About That Fling
Page 27
She shook her head. “No. I was still figuring out what to do, whether to say anything about the hookup with the other guy, or just—”
“Cover it up.”
He heard the hollowness in his own voice. The unspoken accusation. The sight of tears welling in her eyes told him she’d heard it, too.
“We started planning our wedding,” she said. “He wanted to do it quickly, even went ahead and ordered these stupid invitations without telling me. I was only seven or eight weeks pregnant at that point, and I’d only known for about ten days. But I made up my mind I was going to tell him over dinner.”
“Let me guess,” Adam said, nodding at the gaudy neon sign behind them. “Rigatelli’s?”
She nodded, tears welling in her eyes. “It was our special place. We had our first date here, had our first anniversary celebration. I thought—” she stopped, wiping her eyes on her sleeve. Adam wished he had a tissue to offer, but had nothing. Not even a napkin. “I thought I could just ease into the story, you know? Gauge his response to being a father and go from there.”
“How did that work out?”
She shook her head. “The whole thing didn’t go like I expected.” She closed her eyes as though forcing herself to revisit that night. “As soon as we ordered, he said there was something he needed to tell me. That he felt guilty about hiding the truth for so long, but that he felt like I needed to know. He started talking about adoption, about the US foster-care system and babies overseas, and at first I couldn’t figure out what he was saying.”
“He was sterile.”
Jenna nodded and opened her eyes. “The baby couldn’t have been his.”
“Jesus.”
“So I broke up with him.”
Adam blinked, wondering if he’d heard her wrong. “What?”
She closed her eyes again, the guilt etched plainly in her face. “I broke up with him. I said I didn’t want to get married and that we needed to call off the engagement. I said it wasn’t about having kids or not having kids or anything to do with that. I just knew I didn’t want to marry him. I knew it before I said yes, and I knew it beyond a shadow of a doubt right then.”
“I see.”
“The thing is, it was true. I didn’t want to marry him. He wasn’t the one.” She closed her eyes, her face so creased in pain that Adam felt his own throat tightening. “That evening, I went home and started having cramps. I wasn’t sure at first—it was so early in the pregnancy, and it can be hard to tell.”
“You had a miscarriage that same night?”
She nodded and opened her eyes to look at him. “Part of me wondered if I made it happen. The lying, the cheating, the deceit.”

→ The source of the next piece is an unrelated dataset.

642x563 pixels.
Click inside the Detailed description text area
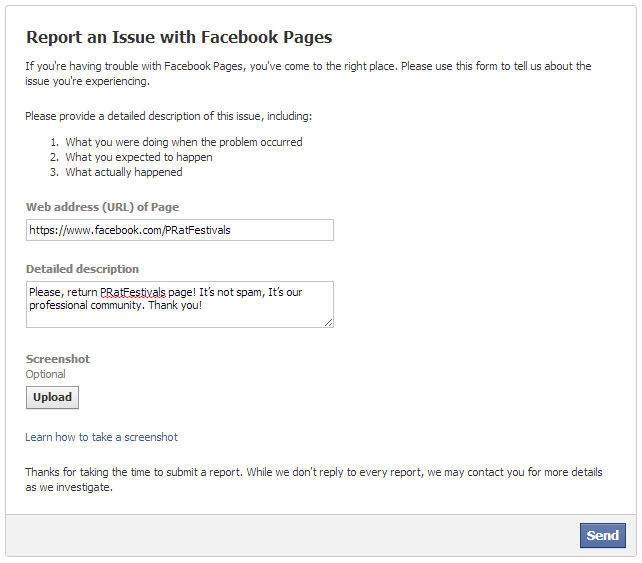(179, 315)
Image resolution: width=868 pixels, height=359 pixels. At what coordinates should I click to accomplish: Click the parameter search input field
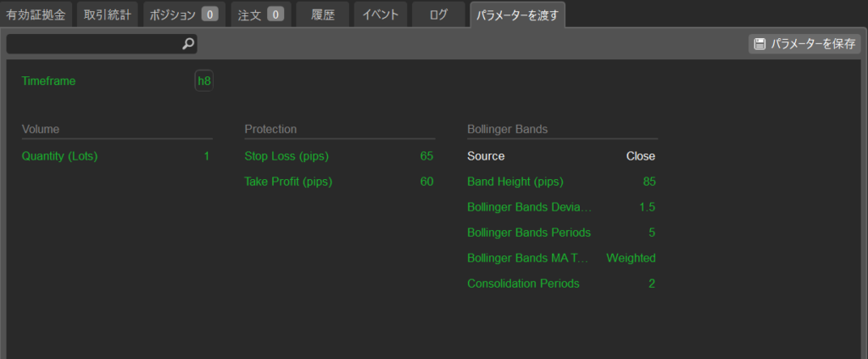[x=93, y=44]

“It couldn’t have been your fault,” he said, feeling dumb offering such an empty platitude.
She shook her head. “I never told Sean about the pregnancy or the miscarriage. He never knew. Hell, he probably still doesn’t. He barely looked up from his phone when Mia said what she did just now.”
Adam stared at her, trying to wrap his brain around the magnitude of it all. “Who knows about this?”

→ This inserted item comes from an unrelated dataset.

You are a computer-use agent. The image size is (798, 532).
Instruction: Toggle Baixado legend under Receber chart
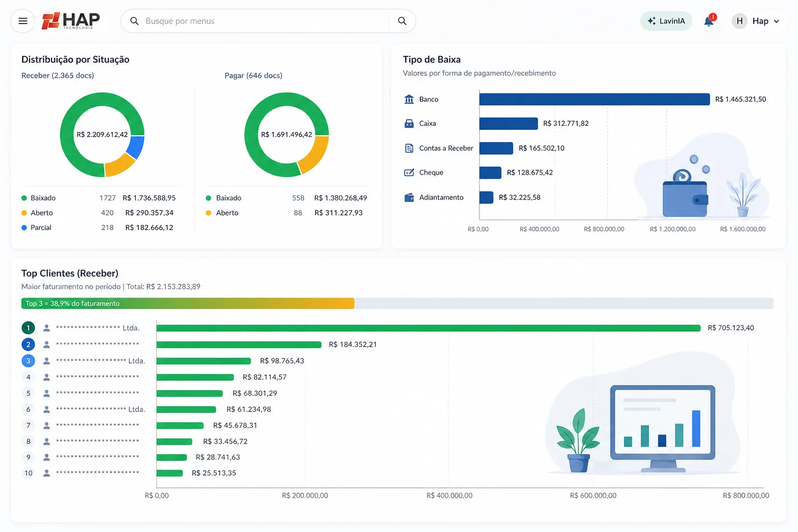(x=38, y=198)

“Only your ex-wife,” she whispered, shaking her head. “Christ, what a tangled mess. Mia knew about the miscarriage, but Sean didn’t. And Mia didn’t know Sean didn’t know, because what kind of woman would hide that from her fiancé?” She choked out a sob, her voice rising higher. “Sean knew I was sneaking off to meet you a few weeks ago, but Mia didn’t. Gert knew, too—that you and I were seeing each other. Gert’s agent knew I was trying to keep her story suppressed, but Gert didn’t. Gert knew I went to Seattle with you, but Mia didn’t.” She was sobbing in earnest now—big, heaving gasps that made her shoulders shake. “I’ve spun such a ridiculous web of half-truths and lies and cover-ups that even I don’t know what’s real anymore.”
Adam swallowed, his chest tight with emotion. “And the whole thing blew up in your face tonight.”
She nodded, watching his face for a response. Adam didn’t have one. He didn’t know what to think, what to feel. Tears were streaming down her face, and part of him wanted to put his arms around her and comfort her. Part of him wanted to walk away.
He stood rooted in place, torn in two once again.
Jenna wiped her eyes.
“You should go, Adam.”
“What?”
“I can’t,” she said, sniffling. “I just—I can’t. I’m so done.”
“Done,” he repeated, not sure he understood what she meant. “Done with what?”
“With everything. With this whole tangled-up mess of secrets and betrayals. I’m just done.”
Her words sounded brittle, her voice like someone else completely. He nodded numbly, the echo of the word in his brain.
Done.
With him?
The finality in her eyes, the stiffness in her posture, told him the answer.
Maybe it was best. She looked up at him then, tears shimmering in her eyes. Waiting for him to stop her? Or waiting for him to say his goodbyes.
“Adam! Jenna!”
He turned to see Gert bustling out of the restaurant, her hair wild and her coat flying. She spotted them on the street corner and hurried toward them, running damn fast for a seventy-eight-year-old woman. Adam moved toward her, bracing himself to catch her if she tripped.
But she didn’t trip, and she waved him away as he approached.
“We have to go to the hospital now!” she shouted.
Jenna gasped, drawing a hand to her mouth. “The baby. Mia’s having the baby?”
“No,” Gert panted, halting on the sidewalk. “No, not the baby.”
Jenna moved toward her, reaching out as she drew closer to her aunt. “What is it?”
“It’s Mark.” Gertie drew a hand to her throat, her eyes wild and fearful. “He’s been shot.”
Adam blinked, fighting to process the words. “Shot?”
“Shot,” Gert repeated, nodding. “By his ex-wife.”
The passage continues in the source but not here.